A saw blade with carbide teeth have longer lasting tips and sharper cutting edges. They resist impact better because of the cobalt and tungsten composition.

Chipping

When a saw blade begins to get ragged edges, this is called chipping. This is due to the lifting of the blade and tearing of the wood fibers as the saw blade exits the material.

Combination Saw Blade

There is a type of blade that can be used to rip or cut through the grain of wood and crosscut across the grain. It makes a saw very versatile.

Conical Tooth Grind

This is when the tooth of the blade has a negative radial relief angle.

Crosscut

A type of cut that is made across the grain of the wood.

Cutoff

This is what you call the wood cuttings or other smooth cuttings of plywood or chipboard. It can also refer to cuttings of paneling and pressboard among others.

Cutting Angle

This is the angle from the upper side of the blade to the material that you are cutting. Some call it the rake angle.

Diameter

You can measure the diameter of a saw blade from the furthest edge of one tip to the opposite tip. Blades with larger diameters are considered industry quality because it can facilitate more teeth which creates a smoother cut. It also means that each tooth requires less effort and the blade will last longer.

Ferrous

Saw blades that contain iron.

Finishing Saw Blade

A type of saw blade that have more teeth which makes for smoother cuts.

Flat Top Grind

It’s a type of saw blade teeth that are flat on the top and has a zero-degree top bevel angle. These blades are durable and long lasting and can be used for ripping and other applications.

Grain

Another term related to using saws. The longitudinal fibers in wood.

Groove

A type of cut made across the wood grain and has two straight sides. Each side is at a 90-degree angle and a flat bottom.

Miter

When you cut material for an angle joint, the process is called miter hence the term miter saw.

Nonferrous

Saw blades that are a type of metal that does not contain iron such as aluminum, lead, brass or copper.

Plane

This term is used to describe the process of making a surface smooth or even in woodworking.

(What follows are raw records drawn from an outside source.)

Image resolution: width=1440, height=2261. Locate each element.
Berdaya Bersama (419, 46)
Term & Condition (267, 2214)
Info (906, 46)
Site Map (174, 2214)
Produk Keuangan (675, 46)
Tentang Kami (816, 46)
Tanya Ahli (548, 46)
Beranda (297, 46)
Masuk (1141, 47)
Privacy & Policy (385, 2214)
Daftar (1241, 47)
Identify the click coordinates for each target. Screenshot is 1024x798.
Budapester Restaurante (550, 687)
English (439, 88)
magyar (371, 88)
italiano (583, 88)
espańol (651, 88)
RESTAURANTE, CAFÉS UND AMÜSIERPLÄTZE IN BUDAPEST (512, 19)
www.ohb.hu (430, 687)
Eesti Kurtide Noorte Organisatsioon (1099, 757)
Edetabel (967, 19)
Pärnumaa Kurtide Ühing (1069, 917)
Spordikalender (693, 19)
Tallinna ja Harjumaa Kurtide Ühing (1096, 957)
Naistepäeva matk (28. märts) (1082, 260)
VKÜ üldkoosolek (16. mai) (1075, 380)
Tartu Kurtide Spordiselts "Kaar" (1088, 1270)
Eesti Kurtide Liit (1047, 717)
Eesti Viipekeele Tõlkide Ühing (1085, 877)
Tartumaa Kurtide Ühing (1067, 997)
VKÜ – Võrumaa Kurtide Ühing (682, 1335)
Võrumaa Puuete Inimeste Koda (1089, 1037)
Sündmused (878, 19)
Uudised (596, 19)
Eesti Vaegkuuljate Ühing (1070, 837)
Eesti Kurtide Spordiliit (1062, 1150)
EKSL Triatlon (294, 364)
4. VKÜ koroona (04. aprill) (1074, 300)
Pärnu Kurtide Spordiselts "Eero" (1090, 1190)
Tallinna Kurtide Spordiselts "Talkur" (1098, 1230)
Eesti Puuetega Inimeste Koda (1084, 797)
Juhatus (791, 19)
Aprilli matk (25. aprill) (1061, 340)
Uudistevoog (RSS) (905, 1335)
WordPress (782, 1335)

When a saw blade is labeled as a planer or a planning saw blade, it means that it creates a very smooth cut.

Plate

In a carbide tipped circular saw, the plate is the steel part of the blade without tips. It can also be the body of the saw or describes how thick the body is.

Plough

A type of recessed cut on the grain of the wood. It has 2 straight sides at 90-degree angles.

Rabbet

A rabbet is an open-ended cut made along the edges of a material which usually joins another workpiece to create a joint.

Ripping

A type of cut where the blade saws the board in the direction of the board grain.

Runout

This is how much the saw blade wobbles or moves from side to side while being used. It’s also called a warp. The less wobble, the better a saw blade performs.